**Records taken from a collection:**
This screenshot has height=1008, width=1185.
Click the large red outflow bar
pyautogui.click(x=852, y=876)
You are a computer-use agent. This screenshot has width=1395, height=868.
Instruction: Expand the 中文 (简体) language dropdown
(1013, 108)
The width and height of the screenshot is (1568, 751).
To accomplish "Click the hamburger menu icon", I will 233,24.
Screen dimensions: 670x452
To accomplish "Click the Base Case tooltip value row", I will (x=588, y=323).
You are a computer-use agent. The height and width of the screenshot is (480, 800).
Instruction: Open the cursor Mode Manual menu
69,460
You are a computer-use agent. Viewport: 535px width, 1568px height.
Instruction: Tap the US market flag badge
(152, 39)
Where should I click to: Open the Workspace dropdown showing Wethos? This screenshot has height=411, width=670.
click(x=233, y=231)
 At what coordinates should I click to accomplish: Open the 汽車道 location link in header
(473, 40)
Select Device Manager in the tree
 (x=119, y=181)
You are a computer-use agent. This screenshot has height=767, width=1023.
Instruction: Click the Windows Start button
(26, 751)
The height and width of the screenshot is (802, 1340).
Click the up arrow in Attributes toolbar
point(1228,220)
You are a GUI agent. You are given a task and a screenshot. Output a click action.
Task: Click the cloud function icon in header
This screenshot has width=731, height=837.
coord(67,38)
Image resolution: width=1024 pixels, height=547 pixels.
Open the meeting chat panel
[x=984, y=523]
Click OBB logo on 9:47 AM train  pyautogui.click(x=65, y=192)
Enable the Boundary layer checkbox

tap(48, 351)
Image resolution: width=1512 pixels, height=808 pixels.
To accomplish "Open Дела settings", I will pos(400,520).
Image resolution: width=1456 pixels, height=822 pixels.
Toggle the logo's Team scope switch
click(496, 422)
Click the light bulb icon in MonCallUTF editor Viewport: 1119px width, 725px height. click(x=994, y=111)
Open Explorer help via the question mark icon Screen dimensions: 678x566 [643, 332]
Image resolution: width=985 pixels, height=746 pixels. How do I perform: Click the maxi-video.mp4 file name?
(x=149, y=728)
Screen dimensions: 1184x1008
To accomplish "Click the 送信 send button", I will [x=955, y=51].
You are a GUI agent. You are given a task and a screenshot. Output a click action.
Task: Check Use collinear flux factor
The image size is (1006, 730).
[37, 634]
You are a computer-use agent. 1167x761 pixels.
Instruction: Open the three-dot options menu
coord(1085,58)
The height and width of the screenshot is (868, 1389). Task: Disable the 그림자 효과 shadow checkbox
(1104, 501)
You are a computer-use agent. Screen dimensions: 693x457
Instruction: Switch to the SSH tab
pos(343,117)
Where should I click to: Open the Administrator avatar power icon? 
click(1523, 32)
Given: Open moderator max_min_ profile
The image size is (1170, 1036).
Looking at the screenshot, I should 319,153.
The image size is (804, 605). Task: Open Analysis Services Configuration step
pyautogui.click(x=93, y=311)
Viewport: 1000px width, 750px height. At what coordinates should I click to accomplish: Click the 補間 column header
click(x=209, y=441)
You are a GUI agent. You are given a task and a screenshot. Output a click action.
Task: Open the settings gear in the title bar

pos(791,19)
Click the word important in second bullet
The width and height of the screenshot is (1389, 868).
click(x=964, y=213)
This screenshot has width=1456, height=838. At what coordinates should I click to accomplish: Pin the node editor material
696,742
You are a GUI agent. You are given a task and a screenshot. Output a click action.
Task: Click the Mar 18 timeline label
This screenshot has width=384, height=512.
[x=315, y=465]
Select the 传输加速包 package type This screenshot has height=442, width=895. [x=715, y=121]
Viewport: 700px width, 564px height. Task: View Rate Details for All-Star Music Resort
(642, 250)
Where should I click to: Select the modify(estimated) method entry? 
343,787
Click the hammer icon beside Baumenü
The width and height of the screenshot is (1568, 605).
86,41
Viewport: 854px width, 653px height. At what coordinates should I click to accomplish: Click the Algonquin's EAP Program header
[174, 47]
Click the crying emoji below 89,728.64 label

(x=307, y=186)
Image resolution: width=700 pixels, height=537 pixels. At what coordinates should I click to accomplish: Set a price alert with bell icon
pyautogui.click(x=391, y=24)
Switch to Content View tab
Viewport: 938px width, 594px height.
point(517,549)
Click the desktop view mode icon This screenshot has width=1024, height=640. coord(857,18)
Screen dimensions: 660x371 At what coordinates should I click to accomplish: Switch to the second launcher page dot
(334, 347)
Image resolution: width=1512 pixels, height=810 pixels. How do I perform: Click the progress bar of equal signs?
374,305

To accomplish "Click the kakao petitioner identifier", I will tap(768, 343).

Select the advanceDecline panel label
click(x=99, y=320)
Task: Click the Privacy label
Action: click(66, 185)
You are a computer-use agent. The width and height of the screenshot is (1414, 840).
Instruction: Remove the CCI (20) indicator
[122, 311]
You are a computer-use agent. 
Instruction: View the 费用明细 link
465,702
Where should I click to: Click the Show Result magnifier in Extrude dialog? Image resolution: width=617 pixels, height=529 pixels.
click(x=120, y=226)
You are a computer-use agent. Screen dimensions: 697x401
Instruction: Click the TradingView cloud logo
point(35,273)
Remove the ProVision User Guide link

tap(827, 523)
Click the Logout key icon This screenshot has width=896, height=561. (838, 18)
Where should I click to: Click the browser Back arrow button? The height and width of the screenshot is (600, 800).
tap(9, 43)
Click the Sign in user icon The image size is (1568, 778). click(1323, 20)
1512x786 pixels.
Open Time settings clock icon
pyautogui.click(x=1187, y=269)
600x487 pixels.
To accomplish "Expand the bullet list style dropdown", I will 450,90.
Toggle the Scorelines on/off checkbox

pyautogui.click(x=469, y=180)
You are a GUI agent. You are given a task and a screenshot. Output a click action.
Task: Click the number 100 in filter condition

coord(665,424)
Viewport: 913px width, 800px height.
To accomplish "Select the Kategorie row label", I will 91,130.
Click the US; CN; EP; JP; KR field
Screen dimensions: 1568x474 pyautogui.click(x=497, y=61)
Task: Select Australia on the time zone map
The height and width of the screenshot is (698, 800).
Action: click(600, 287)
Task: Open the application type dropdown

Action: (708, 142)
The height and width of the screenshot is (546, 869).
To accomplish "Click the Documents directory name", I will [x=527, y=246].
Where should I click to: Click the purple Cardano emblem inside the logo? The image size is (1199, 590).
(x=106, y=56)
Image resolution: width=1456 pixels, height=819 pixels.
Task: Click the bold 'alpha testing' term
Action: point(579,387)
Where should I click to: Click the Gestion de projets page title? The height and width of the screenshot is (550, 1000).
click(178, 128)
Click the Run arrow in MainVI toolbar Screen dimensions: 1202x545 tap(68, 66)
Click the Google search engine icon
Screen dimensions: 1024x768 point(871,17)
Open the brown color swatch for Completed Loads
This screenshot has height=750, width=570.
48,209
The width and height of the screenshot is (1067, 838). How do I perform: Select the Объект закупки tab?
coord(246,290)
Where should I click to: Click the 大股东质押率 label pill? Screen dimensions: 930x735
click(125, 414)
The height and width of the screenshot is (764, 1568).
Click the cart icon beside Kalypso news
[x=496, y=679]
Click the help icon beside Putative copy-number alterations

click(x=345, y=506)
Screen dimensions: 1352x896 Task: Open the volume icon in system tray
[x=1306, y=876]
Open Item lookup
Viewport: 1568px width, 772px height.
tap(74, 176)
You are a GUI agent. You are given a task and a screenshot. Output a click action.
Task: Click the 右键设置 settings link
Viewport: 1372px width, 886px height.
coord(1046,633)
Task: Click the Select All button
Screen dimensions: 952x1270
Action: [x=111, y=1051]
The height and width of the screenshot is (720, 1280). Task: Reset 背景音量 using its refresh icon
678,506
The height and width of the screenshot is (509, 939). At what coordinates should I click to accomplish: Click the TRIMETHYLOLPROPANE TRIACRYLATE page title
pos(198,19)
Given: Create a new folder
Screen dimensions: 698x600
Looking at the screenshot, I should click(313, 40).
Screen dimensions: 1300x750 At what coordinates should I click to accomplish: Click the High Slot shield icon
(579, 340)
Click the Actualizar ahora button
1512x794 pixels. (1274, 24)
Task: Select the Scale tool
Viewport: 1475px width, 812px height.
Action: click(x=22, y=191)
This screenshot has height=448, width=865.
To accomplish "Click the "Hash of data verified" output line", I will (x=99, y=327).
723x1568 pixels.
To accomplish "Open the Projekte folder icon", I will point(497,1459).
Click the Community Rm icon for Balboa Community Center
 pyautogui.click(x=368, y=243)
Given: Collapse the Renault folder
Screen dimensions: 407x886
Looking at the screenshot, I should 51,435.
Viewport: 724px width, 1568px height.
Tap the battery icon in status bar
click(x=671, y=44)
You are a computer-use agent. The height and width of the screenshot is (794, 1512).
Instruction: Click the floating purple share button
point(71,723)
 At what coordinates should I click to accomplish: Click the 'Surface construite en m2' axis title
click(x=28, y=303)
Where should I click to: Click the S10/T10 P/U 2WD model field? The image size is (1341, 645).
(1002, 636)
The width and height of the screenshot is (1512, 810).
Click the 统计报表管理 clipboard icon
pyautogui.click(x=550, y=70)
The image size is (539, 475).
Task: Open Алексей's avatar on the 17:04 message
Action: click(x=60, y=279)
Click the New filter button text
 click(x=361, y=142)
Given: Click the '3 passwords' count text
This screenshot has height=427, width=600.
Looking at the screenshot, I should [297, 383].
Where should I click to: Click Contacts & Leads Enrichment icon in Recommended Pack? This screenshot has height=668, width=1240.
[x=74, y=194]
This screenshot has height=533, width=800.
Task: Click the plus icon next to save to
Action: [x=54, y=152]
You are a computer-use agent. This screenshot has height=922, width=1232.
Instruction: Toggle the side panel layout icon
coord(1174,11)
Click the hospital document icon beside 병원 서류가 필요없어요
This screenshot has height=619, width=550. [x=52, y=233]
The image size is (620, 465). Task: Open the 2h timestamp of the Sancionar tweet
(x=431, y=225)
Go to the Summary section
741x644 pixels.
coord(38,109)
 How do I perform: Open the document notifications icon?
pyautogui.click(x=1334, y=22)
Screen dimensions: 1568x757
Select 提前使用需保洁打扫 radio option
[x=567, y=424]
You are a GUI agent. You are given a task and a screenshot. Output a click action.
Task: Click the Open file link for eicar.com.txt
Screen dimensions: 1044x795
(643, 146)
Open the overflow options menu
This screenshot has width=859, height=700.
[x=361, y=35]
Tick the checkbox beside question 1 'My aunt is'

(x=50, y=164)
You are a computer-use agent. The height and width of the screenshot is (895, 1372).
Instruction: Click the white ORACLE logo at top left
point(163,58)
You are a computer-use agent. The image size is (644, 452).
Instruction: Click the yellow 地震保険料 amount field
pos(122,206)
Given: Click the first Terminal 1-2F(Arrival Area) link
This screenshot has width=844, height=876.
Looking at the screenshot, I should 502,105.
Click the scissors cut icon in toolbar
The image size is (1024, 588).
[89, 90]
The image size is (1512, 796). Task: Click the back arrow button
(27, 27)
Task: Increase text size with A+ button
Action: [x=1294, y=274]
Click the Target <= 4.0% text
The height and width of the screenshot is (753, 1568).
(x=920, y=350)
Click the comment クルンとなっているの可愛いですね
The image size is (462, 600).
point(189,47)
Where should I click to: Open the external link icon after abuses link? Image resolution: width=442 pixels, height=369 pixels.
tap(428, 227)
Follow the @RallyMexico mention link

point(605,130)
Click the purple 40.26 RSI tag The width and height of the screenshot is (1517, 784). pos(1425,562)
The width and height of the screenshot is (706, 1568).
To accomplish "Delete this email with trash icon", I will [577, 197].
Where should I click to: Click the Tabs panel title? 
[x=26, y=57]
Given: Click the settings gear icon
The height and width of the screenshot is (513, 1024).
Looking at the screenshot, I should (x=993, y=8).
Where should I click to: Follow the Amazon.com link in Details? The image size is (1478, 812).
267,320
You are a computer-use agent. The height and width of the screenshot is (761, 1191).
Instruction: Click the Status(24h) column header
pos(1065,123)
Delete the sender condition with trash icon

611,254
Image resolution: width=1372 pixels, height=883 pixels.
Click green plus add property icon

**Aim:**
Render the lines from the start of the records up to and including the line with "point(1228,220)" as a Markdown table with the columns Row and Line, numbering each row and omitting blank lines.

**Result of this task:**
| Row | Line |
|---|---|
| 1 | This screenshot has height=1008, width=1185. |
| 2 | Click the large red outflow bar |
| 3 | pyautogui.click(x=852, y=876) |
| 4 | You are a computer-use agent. This screenshot has width=1395, height=868. |
| 5 | Instruction: Expand the 中文 (简体) language dropdown |
| 6 | (1013, 108) |
| 7 | The width and height of the screenshot is (1568, 751). |
| 8 | To accomplish "Click the hamburger menu icon", I will 233,24. |
| 9 | Screen dimensions: 670x452 |
| 10 | To accomplish "Click the Base Case tooltip value row", I will (x=588, y=323). |
| 11 | You are a computer-use agent. The height and width of the screenshot is (480, 800). |
| 12 | Instruction: Open the cursor Mode Manual menu |
| 13 | 69,460 |
| 14 | You are a computer-use agent. Viewport: 535px width, 1568px height. |
| 15 | Instruction: Tap the US market flag badge |
| 16 | (152, 39) |
| 17 | Where should I click to: Open the Workspace dropdown showing Wethos? This screenshot has height=411, width=670. |
| 18 | click(x=233, y=231) |
| 19 |  At what coordinates should I click to accomplish: Open the 汽車道 location link in header |
| 20 | (473, 40) |
| 21 | Select Device Manager in the tree |
| 22 |  (x=119, y=181) |
| 23 | You are a computer-use agent. This screenshot has height=767, width=1023. |
| 24 | Instruction: Click the Windows Start button |
| 25 | (26, 751) |
| 26 | The height and width of the screenshot is (802, 1340). |
| 27 | Click the up arrow in Attributes toolbar |
| 28 | point(1228,220) |